BEGIN GIVEN DATA
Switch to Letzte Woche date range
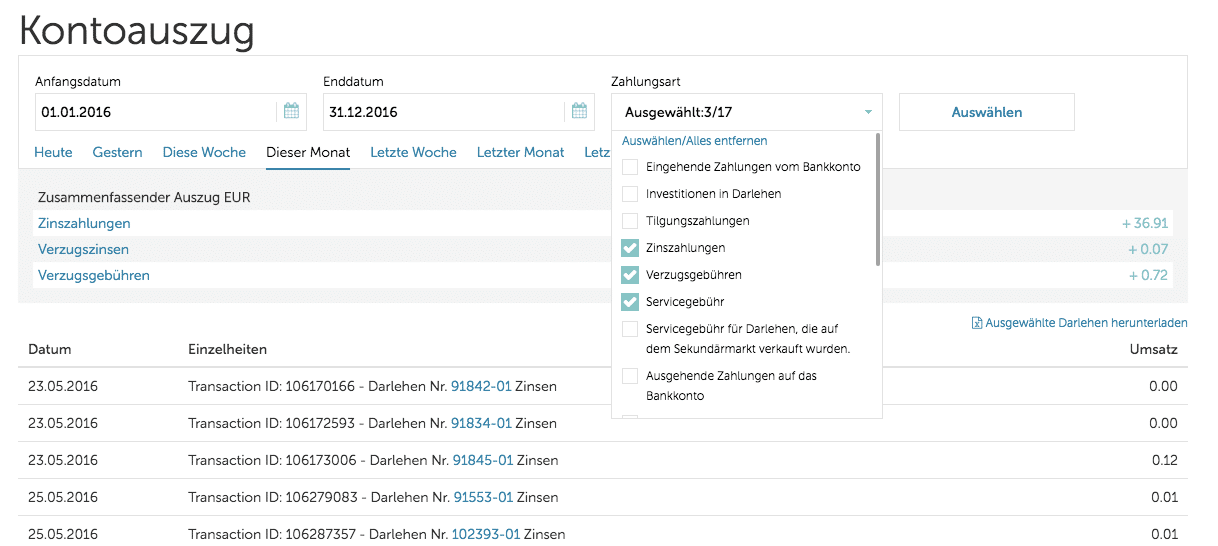The height and width of the screenshot is (546, 1218). click(413, 153)
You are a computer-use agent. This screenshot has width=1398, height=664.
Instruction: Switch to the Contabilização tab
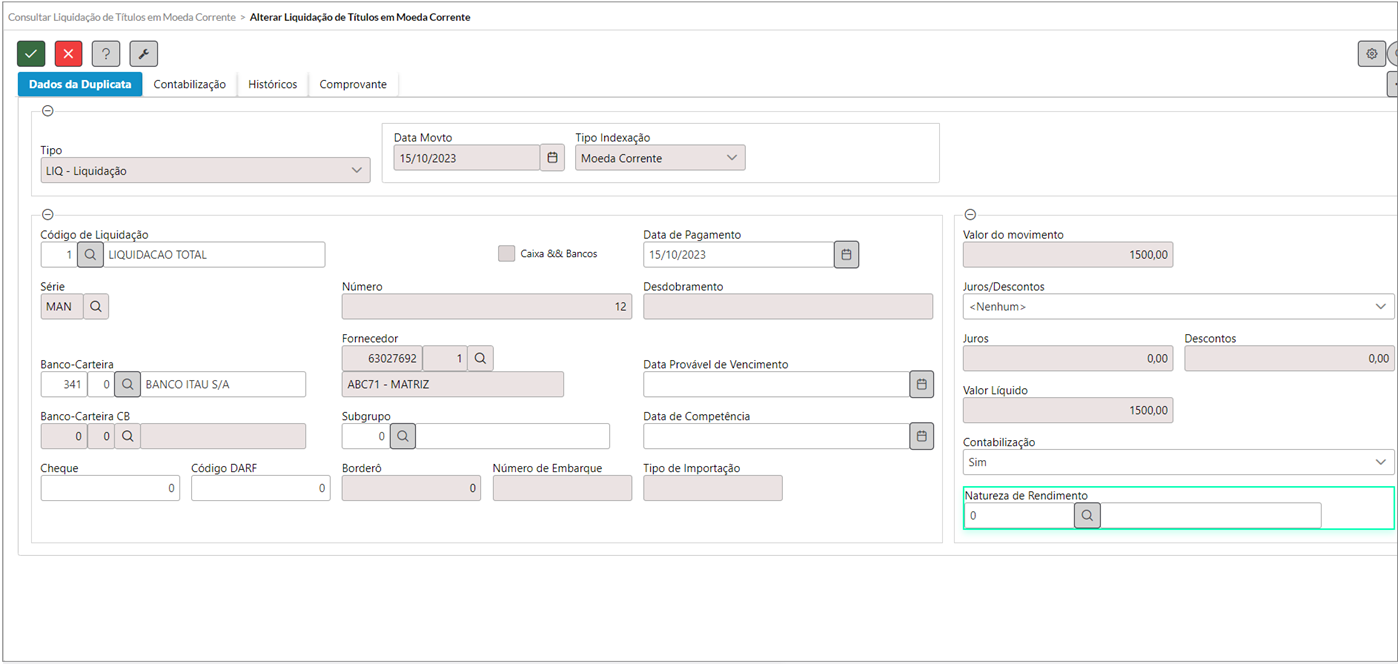coord(189,85)
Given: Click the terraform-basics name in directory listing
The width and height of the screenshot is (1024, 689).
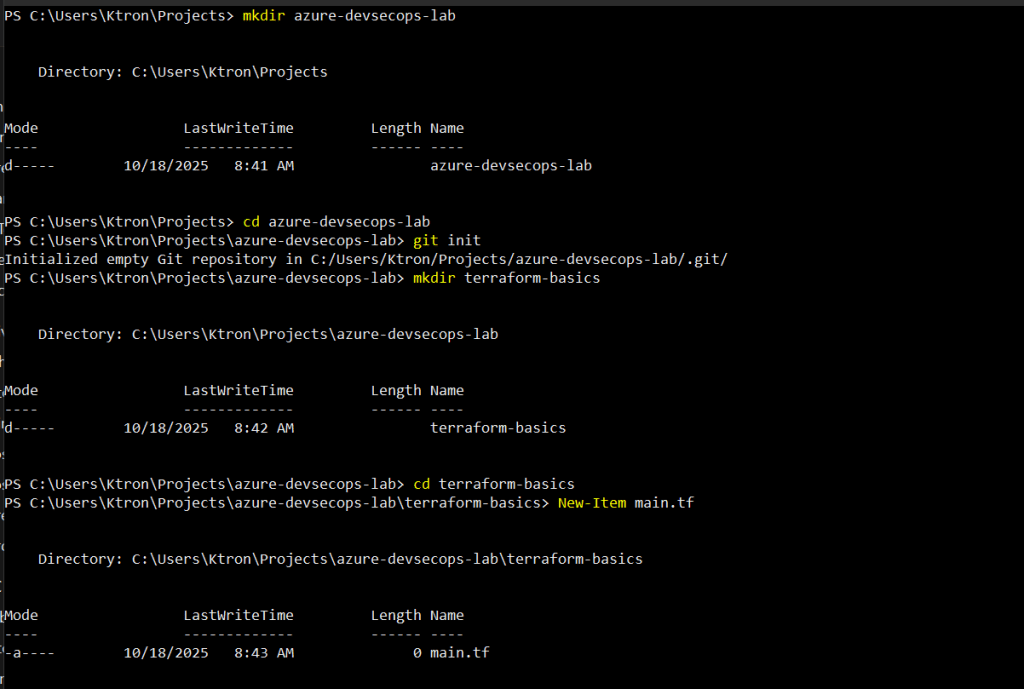Looking at the screenshot, I should pos(497,428).
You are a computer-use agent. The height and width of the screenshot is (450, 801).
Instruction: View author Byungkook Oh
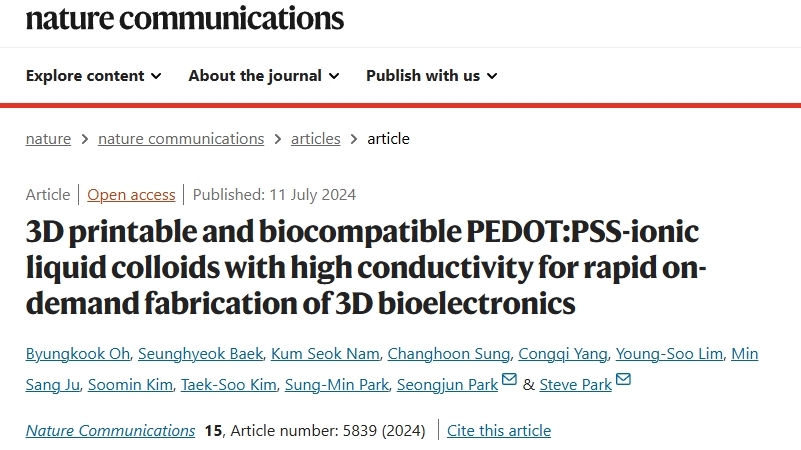[78, 353]
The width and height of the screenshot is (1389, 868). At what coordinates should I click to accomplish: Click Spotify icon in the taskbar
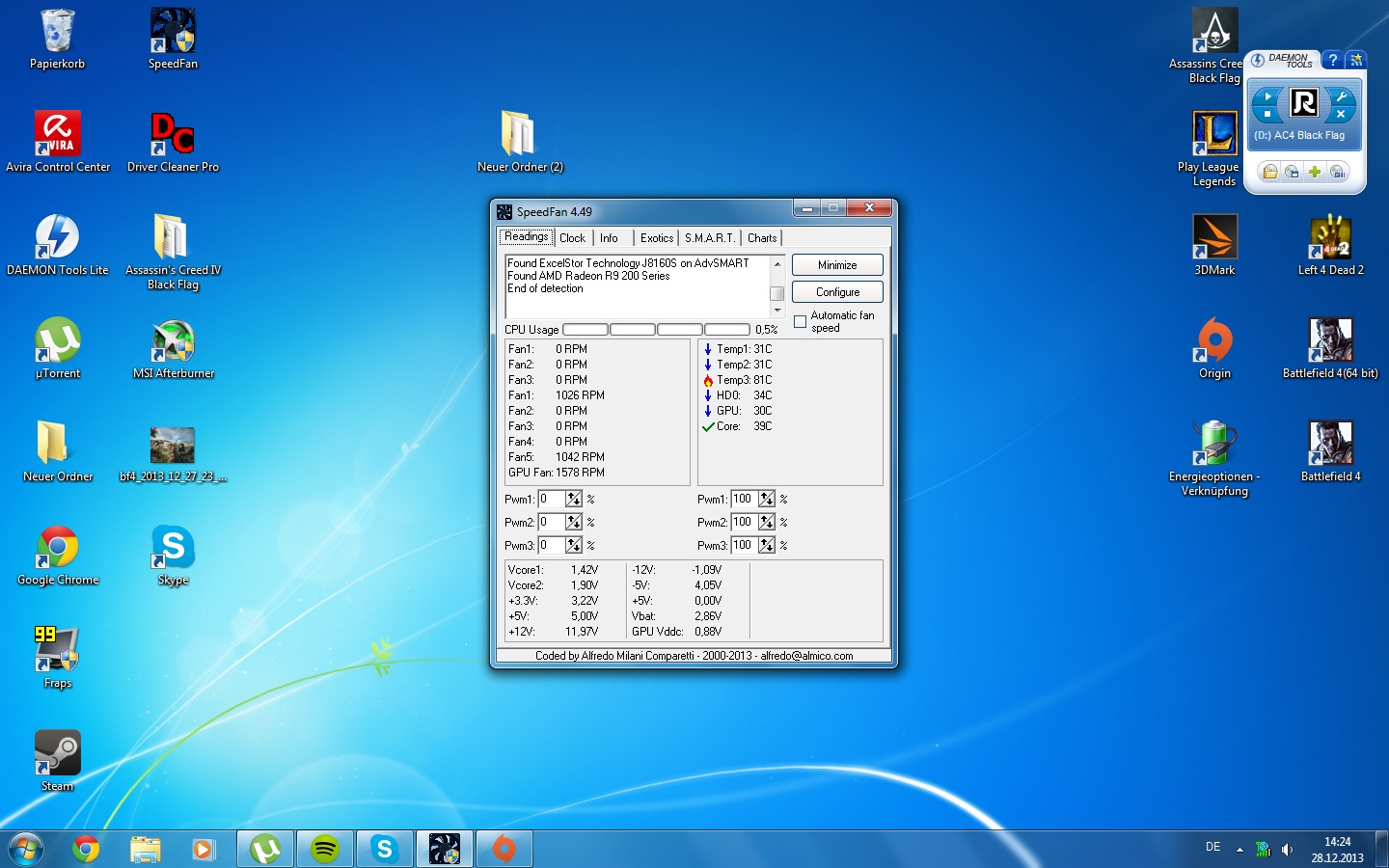325,849
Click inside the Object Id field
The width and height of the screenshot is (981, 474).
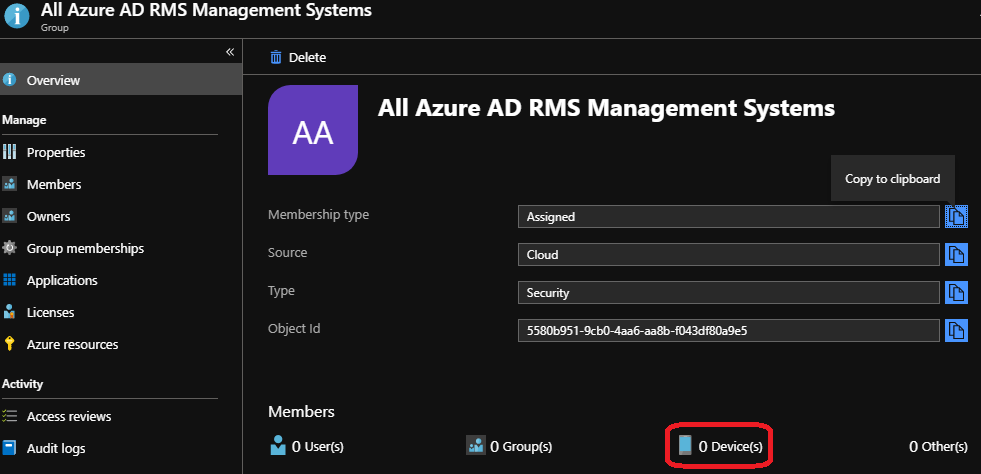[728, 330]
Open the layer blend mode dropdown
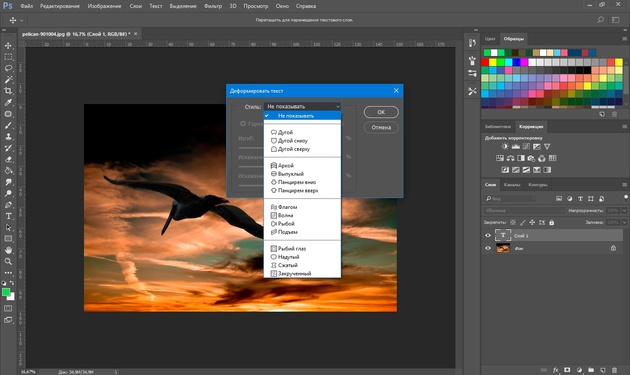The height and width of the screenshot is (375, 630). [x=524, y=211]
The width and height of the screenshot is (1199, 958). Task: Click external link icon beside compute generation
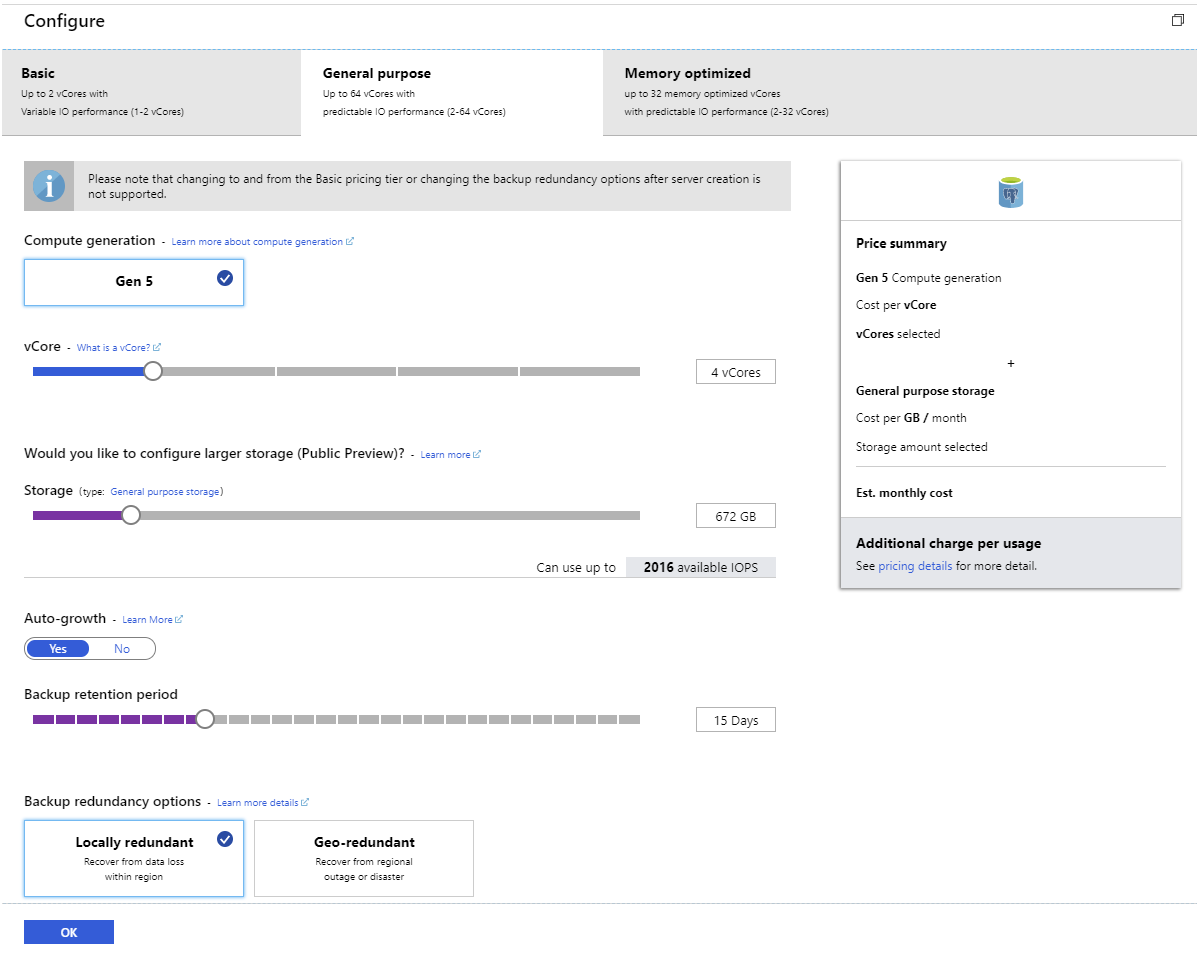350,242
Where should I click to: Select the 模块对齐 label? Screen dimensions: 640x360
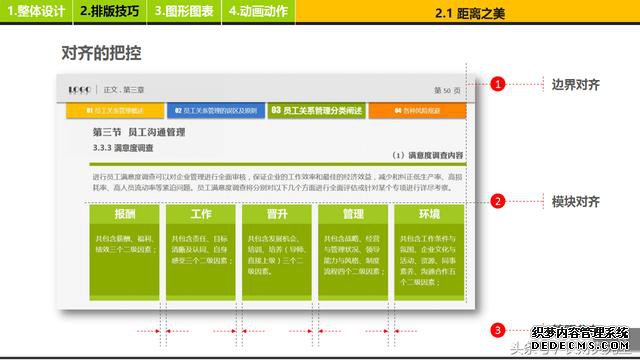pyautogui.click(x=576, y=201)
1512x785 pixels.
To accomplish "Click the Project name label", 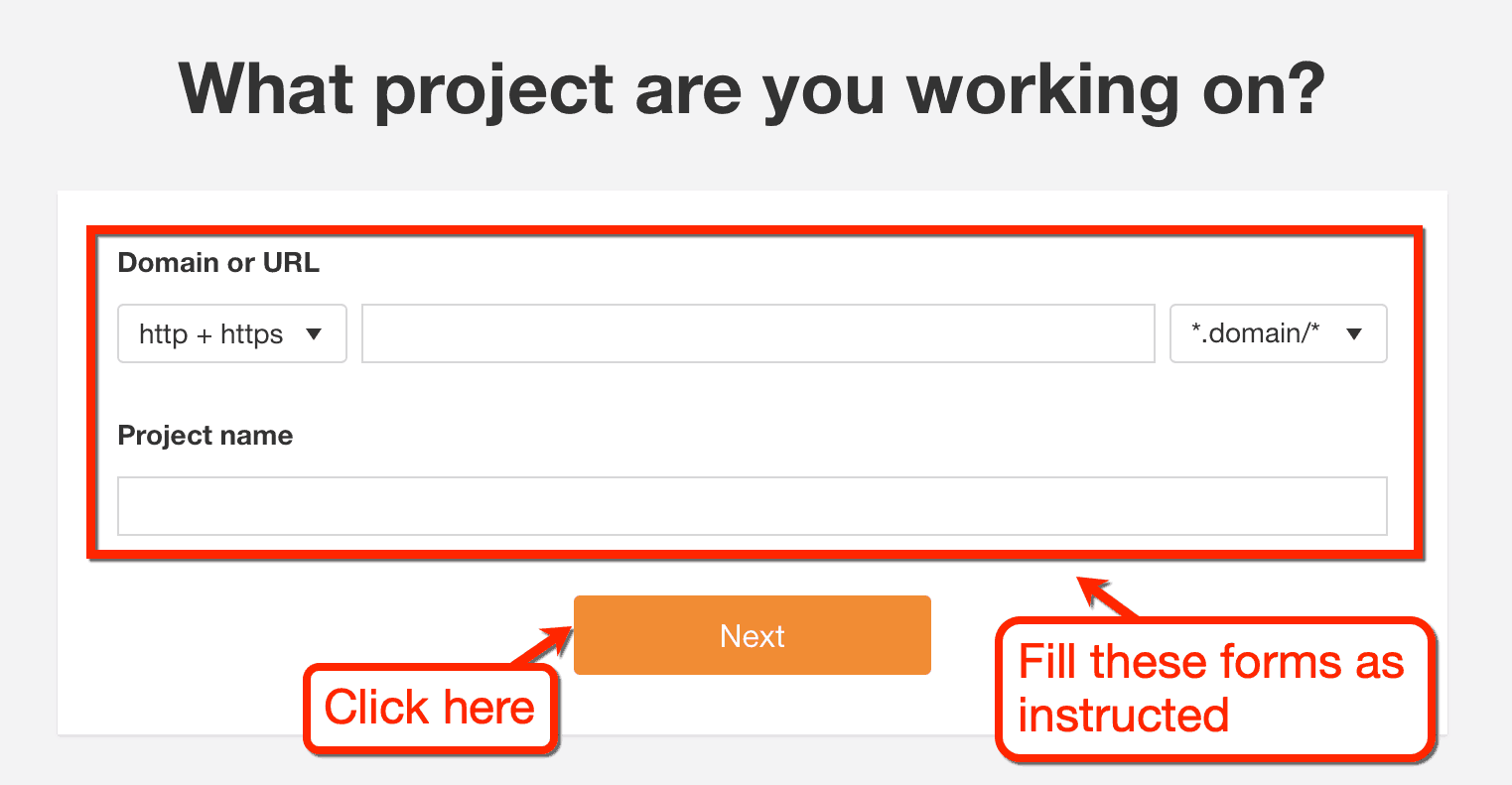I will click(205, 435).
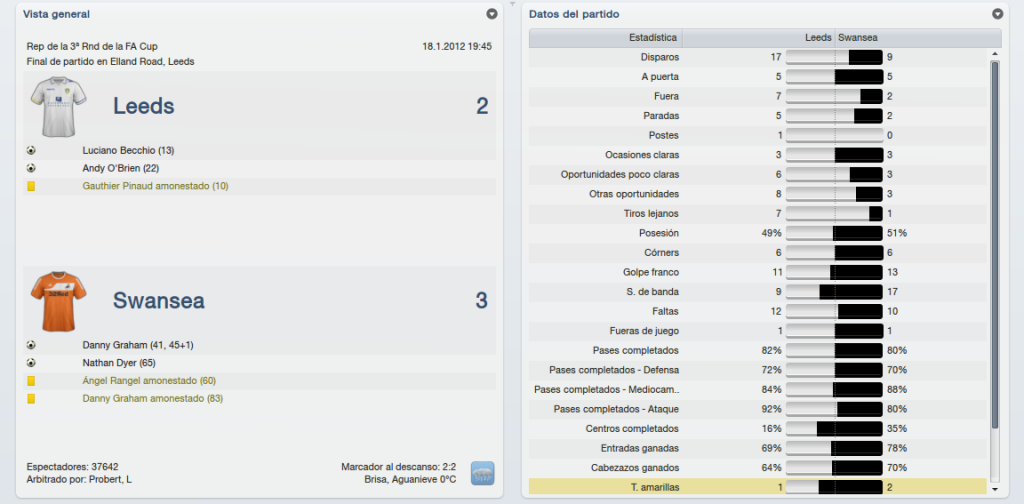This screenshot has width=1024, height=504.
Task: Open the Datos del partido panel dropdown arrow
Action: click(x=997, y=14)
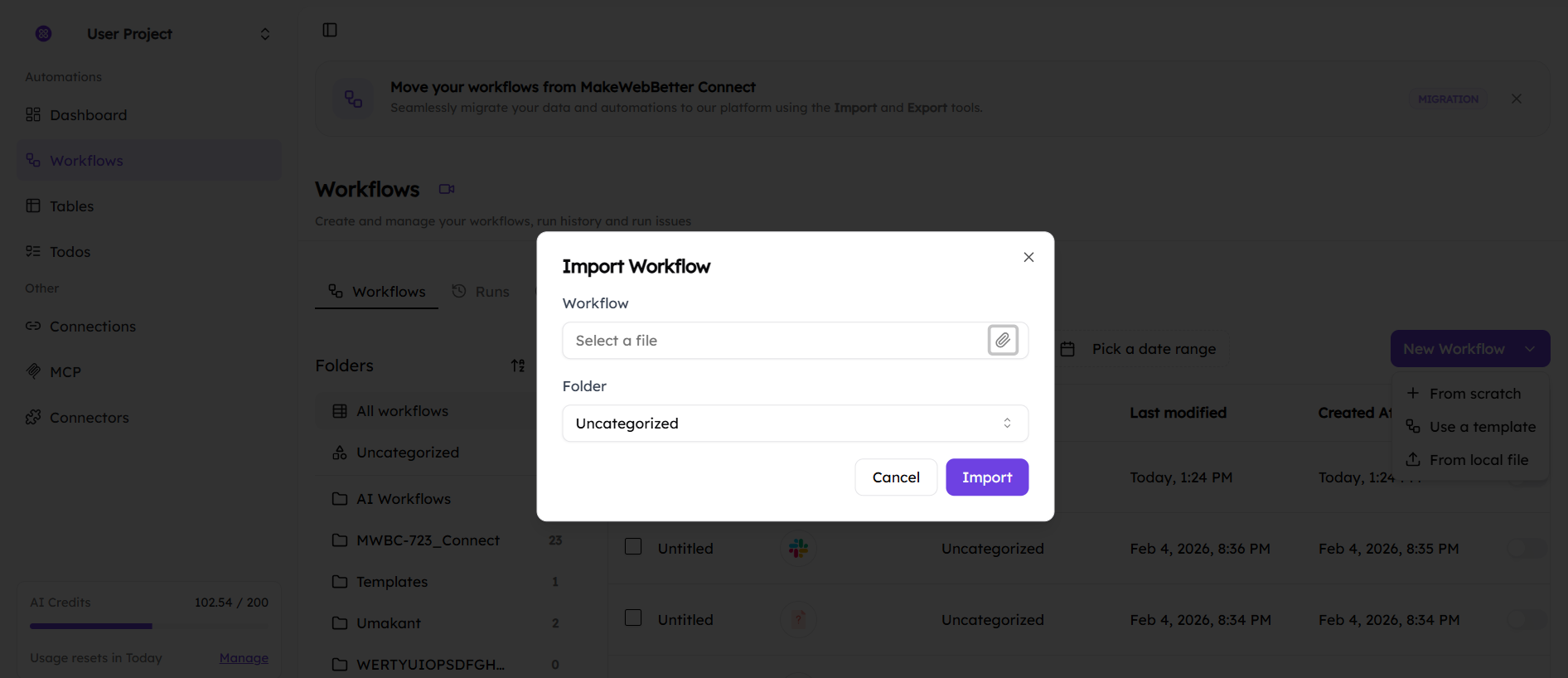Open the Folder Uncategorized dropdown
1568x678 pixels.
pos(795,423)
END GIVEN DATA
# EXERCISE
Every line above with the string "computer" in it needs to be copied.

# REPLY
You are a computer-use agent. This screenshot has width=1398, height=664.
You are a computer-use agent. The height and width of the screenshot is (450, 801).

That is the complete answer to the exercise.